Now as the train bears west,
Its rhythm rocks the earth,
And from my Pullman berth
I stare into the night
While others take their rest.
Bridges of iron lace,
A suddenness of trees,
A lap of mountain mist
All cross my line of sight,
Then a bleak wasted place,
And a lake below my knees.
Full on my neck I feel
The straining at a curve;
My muscles move with steel,
I wake in every nerve.
I watch a beacon swing
From dark to blazing bright;
We thunder through ravines
And gullies washed with light.
Beyond the mountain pass
Mist deepens on the pane;
We rush into a rain
That rattles double glass.
Wheels shake the roadbed stone,
The pistons jerk and shove,
I stay up half the night
To see the land I love.

PHOTO: In 2014, on the 145th anniversary of the transcontinental railroad’s completion at Promontory Summit, Utah, photographer Corky Lee invited descendants of Chinese workers to recreate the 1869 photo taken without their ancestors who helped build the railroad. Photo (c) Corky Lee, All Rights Reserved, used by permission.  

CHINESE RR WORKERS

NOTE: Between 1863 and 1869, as many as 20,000 Chinese workers helped build the treacherous western portion of the Transcontinental Railroad that began in Sacramento, California. When not enough white men signed up, the railroad began hiring Chinese men for the backbreaking labor. Chinese workers blasted tunnels through mountains, cut through dense forests, filled deep ravines, constructed long trestles, and built enormous retaining walls.
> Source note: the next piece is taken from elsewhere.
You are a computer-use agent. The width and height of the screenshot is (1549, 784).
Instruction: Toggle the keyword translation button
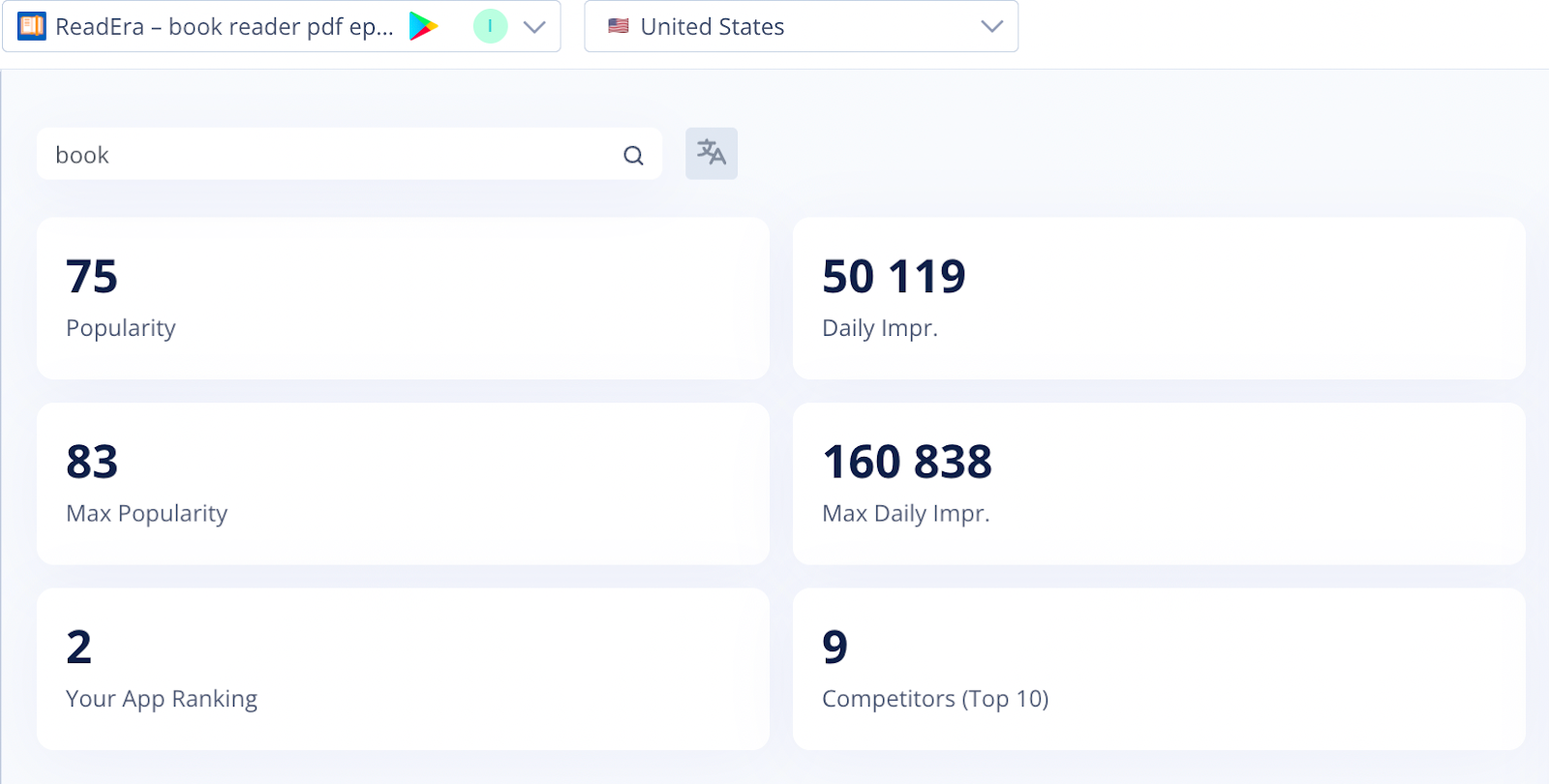click(712, 153)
Chinese workers were paid 30-50% less than their white counterparts and were given the most dangerous work. As they approached the meeting point with the Union Pacific at Promontory Summit, Utah, thousands of Chinese workers laid down 10 miles of track in less than 24 hours. Progress came at great cost: Chinese civic organizations retrieved an estimated 1,200 bodies along the route and sent them to China for burial. The transcontinental railroad’s completion allowed travelers to journey across the country in a week—a trip that had previously taken more than a month. Politicians pointed to the country’s great achievement, failing to mention the foreign-born workers who had made it possible. Source: “Remember the Chinese immigrants who built America’s first transcontinental railroad” by Gordon H. Chang, professor of history, Stanford University, Los Angeles Times, May 10, 2019.

PHOTO: Chinese workers toil in a treacherous stretch of the Transcontinental Railroad in California’s Sierra Nevada Mountains, late 1860s. (Source: National Park Service.)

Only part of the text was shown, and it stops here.